Richard Strange and TV Smith


Website / Spotify / Facebook


Website / Spotify / Instagram / Facebook 


TV Smith wrote three of the most iconic songs of the punk era – One Chord Wonders, Bored Teenagers and the hit single Gary Gilmore’s Eyes. He has released 14 albums to date. His live shows are legendary for the fervour and the almost religious zeal of his fans.

Writer, musician, composer, nightclub host, curator, actor and adventurer, Richard Strange was born in London in 1951. His proto-punk rock band The Doctors of Madness (“The missing link between David Bowie and The Sex Pistols…” wrote The Guardian in May 2017) was first unleashed on an uncomprehending public in 1975 (the band was supported by the Sex Pistols, The Jam and Joy Division) he has been a Zelig-like figure whose presence has been felt in every corner of London’s cultural life.

• **INFORMATION SHOWN**:
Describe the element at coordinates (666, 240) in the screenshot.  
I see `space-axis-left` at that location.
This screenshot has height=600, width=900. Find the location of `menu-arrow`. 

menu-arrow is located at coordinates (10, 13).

• **TASKS**:
a: According to the text about Richard Strange and TV Smith, what was the name of Richard Strange's proto-punk rock band?
b: Write the next part of the text about Richard Strange and TV Smith, picking up right after its final sentence.

• **RESPONSES PER TASK**:
a: The Doctors of Madness

b:
He founded the hugely influential mixed-media Cabaret Futura in 1980 and has subsequently worked as an actor, appearing extensively on stage, in films and on television. Strange has been seen in films as diverse as Batman, Mona Lisa, Robin Hood-Prince of Thieves, Gangs of New York and Harry Potter. He has made numerous TV appearances, including a number of episodes of Men Behaving Badly, and as a stage actor, he has worked alongside household names such as James Nesbitt, Peter Capaldi and Marianne Faithfull.

As a writer, he is a regular contributor to publications as diverse as The Guardian, Tatler, Culture and Travel and Vogue. In 1989/90 he toured the world in a Russian Hamlet directed by Yuri Lyubimov.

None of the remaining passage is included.